テレワークの場合、労働者のプライベートとの境界が曖昧になってしまいがちなので、ケガや病気が発生したときにその災害が業務との因果関係が明確であることを客観的に立証できるかが重要になってきます。
テレワークの形態別
テレワークの形態は、業務を行う場所に応じて、①労働者の自宅で行う在宅勤務、②労働者の属するメインのオフィス以外に設けられたオフィスを利用するサテライトオフィス勤務、③ノートパソコンや携帯電話等を活用して臨機応変に選択した場所で行うモバイル勤務の3つに分類されます。
在宅勤務
業務中におけるパソコンなどの事務機器の使用に伴うケガは、基本的には業務上の災害と認められます。例えば、パソコンの操作で腱鞘炎を起こしたといったことなどが該当します。
その他に、業務に付随する行為として、在宅勤務での労働時間中に離席して自宅のトイレで用を足し、席に戻って椅子に座ろうとして転倒した事故が労災認定されたケースもあります。
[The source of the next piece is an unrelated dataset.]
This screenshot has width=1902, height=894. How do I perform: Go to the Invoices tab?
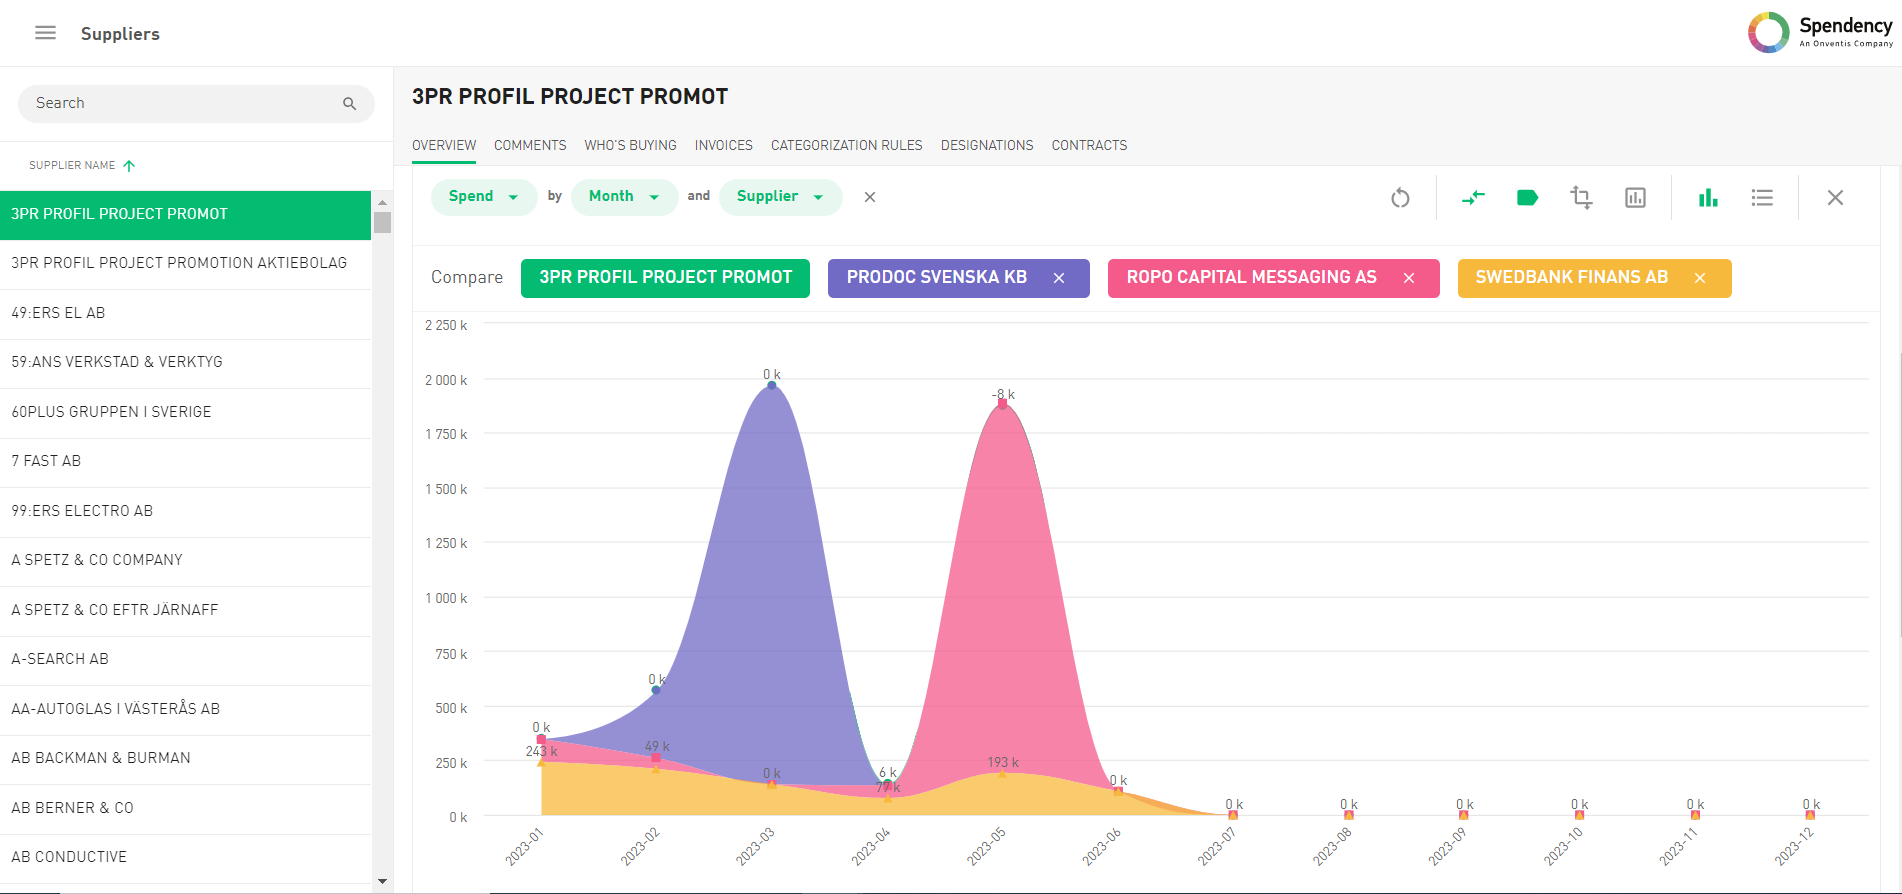coord(723,145)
一方、仕事の合間に家事や育児、介護を行ったことによりケガをするなどといった業務が原因ではない災害は、業務上の災害とは認められません。また、昼食を買いに行って事故に遭いケガをした場合も、業務との因果関係はないため認められません。
サテライトオフィス勤務
サテライトオフィスでの業務中の労災認定は、通常のオフィス勤務の労働者と同様です。
また、自宅とサテライトオフィスの往復中の災害は、合理的な経路と移動手段であれば、通勤災害として認められます。
モバイル勤務
営業先へ向かう途中など業務中であることが明らかである場合は、業務災害として認められると考えられます。ただし、勤務時間中に業務から離れて私用の買い物をする途中で災害が発生した場合などには、労災として認められません。
テレワークにおける労災認定の留意点
労働災害の発生に備え、業務との因果関係を明確にするためにも、以下のような対応を行い、労働者に対しても周知することが必要です。
労働時間の管理
業務の開始や終了だけでなく休憩を取るときは連絡を義務付けたり、情報通信機器の使用状況などの客観的な記録を取るなど、労働時間とそれ以外の時間を管理し、労働者から申告された時間の記録を適切に保存することが必要です。
就業場所の限定
テレワーク勤務者が気分転換を兼ねてカフェやファミレスなどで仕事をすることを認めている企業もありますが、自宅以外の場所で仕事をした場合、それが業務中であるのか私的行為であるのかが曖昧になります。労災保険の観点でいえば、原則的には就業場所を明確に定め、自宅に制限することが望ましいと考えられます。
状況の記録
労働者が負傷した場合の災害発生状況等について、事業主や医療機関等が正確に把握できるよう、ケガや病気が発生した状況等を可能な限り明確に記録しておくことが必要です。